Today’s selection truly zeroes in on my recurring theme of “the little things can make all the difference in the world.”
A wise man once said, “It is better to look good than to feel good”. But I say, “Why not do both?”
#69: Clean Clothes.
Yes, even something as seemingly-simple as a clean outfit is worth living for, trust me.
Anyone who has ever slept in their car (even for one night) can attest to this. Or if you’ve been camping somewhere without access to showers or even a clean lake, then you know what I’m talking about. There’s a film of dirt that never leaves, it simply attaches itself to your form and leaves you feeling like you want to jump out of said skin.

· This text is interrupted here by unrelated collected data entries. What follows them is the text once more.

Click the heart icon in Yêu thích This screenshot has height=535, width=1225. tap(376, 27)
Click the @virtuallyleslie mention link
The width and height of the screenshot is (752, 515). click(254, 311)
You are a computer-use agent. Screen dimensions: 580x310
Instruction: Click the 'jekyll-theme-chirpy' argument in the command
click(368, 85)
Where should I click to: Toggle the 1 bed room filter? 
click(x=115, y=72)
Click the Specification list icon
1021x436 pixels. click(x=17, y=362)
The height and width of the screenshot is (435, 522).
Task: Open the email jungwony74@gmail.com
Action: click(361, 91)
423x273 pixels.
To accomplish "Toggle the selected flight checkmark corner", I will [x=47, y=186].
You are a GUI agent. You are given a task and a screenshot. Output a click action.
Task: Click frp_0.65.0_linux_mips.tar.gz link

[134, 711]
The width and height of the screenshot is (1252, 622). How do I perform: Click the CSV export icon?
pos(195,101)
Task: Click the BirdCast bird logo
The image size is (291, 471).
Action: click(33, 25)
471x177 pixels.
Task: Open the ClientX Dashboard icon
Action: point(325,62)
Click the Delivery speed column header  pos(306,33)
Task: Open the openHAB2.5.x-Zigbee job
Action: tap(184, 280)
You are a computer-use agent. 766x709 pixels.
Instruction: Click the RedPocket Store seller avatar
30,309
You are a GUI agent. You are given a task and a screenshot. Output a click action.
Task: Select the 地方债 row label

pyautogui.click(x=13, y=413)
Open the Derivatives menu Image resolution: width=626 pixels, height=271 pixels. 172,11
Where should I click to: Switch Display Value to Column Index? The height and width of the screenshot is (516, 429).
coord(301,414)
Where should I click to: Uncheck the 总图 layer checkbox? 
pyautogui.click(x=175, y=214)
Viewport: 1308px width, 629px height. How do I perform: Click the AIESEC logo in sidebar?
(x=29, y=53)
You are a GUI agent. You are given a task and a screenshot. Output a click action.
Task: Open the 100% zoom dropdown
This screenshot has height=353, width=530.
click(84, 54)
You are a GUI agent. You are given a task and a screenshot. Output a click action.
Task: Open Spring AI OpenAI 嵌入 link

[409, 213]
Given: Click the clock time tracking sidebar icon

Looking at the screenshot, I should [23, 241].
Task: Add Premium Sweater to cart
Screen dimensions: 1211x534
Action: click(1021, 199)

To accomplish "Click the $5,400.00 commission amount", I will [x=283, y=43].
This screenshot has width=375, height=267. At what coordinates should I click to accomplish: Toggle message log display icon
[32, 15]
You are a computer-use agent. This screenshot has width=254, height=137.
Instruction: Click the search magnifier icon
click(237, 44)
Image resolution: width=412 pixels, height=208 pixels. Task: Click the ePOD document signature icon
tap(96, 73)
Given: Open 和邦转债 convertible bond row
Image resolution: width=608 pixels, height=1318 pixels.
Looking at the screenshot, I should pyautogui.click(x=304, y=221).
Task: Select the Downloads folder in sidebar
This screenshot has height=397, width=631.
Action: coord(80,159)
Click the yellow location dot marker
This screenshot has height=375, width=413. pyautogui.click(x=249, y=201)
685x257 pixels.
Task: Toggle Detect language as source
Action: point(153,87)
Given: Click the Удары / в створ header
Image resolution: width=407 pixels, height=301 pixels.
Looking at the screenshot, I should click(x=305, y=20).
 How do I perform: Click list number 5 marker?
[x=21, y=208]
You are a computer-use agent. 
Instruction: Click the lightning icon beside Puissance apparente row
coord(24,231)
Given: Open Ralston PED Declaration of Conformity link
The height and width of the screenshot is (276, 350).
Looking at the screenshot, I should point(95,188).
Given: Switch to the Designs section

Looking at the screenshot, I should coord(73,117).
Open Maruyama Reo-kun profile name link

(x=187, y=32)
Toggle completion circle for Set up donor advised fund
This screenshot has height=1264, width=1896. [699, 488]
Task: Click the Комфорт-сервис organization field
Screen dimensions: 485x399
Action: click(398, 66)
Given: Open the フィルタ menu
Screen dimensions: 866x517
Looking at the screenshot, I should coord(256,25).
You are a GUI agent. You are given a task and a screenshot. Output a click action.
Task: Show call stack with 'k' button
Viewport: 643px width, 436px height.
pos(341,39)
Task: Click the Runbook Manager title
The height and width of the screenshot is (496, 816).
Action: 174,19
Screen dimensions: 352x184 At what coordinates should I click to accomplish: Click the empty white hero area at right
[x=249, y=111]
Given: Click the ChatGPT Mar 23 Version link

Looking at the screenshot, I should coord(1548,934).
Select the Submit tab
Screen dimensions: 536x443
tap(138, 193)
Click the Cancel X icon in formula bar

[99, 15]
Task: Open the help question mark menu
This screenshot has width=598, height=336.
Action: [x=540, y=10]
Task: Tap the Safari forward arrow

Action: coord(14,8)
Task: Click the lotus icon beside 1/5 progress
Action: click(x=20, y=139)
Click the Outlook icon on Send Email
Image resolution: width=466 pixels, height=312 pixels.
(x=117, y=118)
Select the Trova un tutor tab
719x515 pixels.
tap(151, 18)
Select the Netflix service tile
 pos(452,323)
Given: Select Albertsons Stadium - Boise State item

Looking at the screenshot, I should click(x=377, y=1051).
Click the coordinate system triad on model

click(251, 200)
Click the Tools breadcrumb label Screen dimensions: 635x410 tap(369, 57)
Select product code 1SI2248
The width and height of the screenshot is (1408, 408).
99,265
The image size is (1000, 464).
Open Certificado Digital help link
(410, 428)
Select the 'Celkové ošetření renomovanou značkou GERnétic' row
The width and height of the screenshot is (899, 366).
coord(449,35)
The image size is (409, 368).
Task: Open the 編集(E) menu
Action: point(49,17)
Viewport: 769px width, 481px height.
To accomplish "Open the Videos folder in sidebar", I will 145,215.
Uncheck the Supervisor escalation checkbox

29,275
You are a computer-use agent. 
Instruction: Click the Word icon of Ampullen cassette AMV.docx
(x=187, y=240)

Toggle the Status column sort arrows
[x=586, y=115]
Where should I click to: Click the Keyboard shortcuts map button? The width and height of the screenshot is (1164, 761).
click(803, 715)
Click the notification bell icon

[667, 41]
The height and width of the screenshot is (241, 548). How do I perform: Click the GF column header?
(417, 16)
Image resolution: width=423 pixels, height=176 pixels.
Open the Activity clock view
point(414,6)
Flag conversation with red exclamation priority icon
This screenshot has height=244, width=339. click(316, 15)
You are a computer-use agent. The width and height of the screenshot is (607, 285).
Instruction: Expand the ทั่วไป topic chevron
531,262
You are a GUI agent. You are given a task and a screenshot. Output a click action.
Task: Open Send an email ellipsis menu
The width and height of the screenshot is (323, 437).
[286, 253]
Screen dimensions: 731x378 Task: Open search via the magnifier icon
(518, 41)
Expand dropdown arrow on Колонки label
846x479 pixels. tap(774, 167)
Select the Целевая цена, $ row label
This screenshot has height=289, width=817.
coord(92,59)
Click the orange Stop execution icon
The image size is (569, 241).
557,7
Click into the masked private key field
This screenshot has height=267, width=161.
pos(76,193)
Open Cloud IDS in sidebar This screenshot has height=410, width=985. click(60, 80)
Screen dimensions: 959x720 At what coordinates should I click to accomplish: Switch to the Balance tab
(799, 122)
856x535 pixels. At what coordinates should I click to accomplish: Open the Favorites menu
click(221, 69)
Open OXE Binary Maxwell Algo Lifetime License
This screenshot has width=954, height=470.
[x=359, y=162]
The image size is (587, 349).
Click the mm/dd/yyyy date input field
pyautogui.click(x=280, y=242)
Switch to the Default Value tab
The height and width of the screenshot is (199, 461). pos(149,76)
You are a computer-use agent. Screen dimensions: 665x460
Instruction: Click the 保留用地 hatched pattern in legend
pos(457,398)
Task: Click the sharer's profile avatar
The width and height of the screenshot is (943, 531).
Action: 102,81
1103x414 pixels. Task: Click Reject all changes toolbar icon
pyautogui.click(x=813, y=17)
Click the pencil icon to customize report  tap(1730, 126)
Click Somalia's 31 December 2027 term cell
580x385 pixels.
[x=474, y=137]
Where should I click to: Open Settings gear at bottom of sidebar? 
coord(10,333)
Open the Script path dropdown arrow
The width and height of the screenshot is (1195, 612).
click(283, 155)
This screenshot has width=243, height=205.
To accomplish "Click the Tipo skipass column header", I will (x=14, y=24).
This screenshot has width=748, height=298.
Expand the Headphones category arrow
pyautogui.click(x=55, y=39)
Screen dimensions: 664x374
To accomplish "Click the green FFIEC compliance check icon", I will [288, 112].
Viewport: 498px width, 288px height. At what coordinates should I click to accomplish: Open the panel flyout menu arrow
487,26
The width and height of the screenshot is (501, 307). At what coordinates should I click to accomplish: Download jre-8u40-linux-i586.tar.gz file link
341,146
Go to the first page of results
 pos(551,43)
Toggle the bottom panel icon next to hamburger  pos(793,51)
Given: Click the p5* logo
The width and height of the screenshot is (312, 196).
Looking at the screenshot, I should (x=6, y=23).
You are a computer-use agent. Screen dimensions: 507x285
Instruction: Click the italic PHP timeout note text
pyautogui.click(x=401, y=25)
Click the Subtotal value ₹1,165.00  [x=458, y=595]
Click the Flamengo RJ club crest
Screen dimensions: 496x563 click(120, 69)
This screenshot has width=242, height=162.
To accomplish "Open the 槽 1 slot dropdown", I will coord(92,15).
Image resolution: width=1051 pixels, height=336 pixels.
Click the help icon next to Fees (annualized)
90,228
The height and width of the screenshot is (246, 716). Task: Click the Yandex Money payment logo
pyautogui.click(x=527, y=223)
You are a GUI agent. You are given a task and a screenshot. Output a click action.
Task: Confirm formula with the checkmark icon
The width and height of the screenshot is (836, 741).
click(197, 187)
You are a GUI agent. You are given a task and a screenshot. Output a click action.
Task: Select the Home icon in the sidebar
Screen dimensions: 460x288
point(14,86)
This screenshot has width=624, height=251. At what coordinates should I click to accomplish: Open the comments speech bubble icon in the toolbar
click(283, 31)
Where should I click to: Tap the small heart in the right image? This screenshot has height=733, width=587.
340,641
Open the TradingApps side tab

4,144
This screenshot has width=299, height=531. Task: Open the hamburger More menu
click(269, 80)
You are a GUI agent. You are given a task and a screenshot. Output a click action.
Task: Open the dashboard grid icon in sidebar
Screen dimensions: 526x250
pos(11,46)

But you can’t, so you’re screwed.
So need to get clean – no matter what. But even after you’ve scrub-a-dub-dubbed yourself back to humanity, there’s still the matter of your “second skin”.
That’s when you need to either crack open that washing machine or that closet door, bub. Clean clothes feel great (don’t forget that dryer sheet!), smell great (if you’ve done a masterful job adding the correct formulation of laundry detergent to the mix) and look great (assuming you haven’t washed all the color out of the suckers). I’m not allowed to do the laundry in our house anymore but if you’re not, then you’re halfway to your goal!
A crispo, cleano shirt, even if it’s one of many layers, feels amazing against your skin. Dry (moist feet are the Devil’s greatest joke) clean socks reinvigorate your tootsies and make you feel like you could walk for miles. Clean pants are essential, in my humble opinion. And clean underwear? That’s the gift that keeps on giving, my friends.
I’m not suggesting you spend hours and go into debt recruiting a fashionista to put together the perfect ensemble; most of my clothes come from Wal-Mart and comic book stores and conventions across North America and I’m a happy, (relatively) functioning member of society. But once again, clean clothes can make you feel good while making you look like someone worth taking seriously and not a raging degenerate.
And isn’t that what we all want?
So save some of those Tide Pods for the laundry room, muchachos, they could save your life.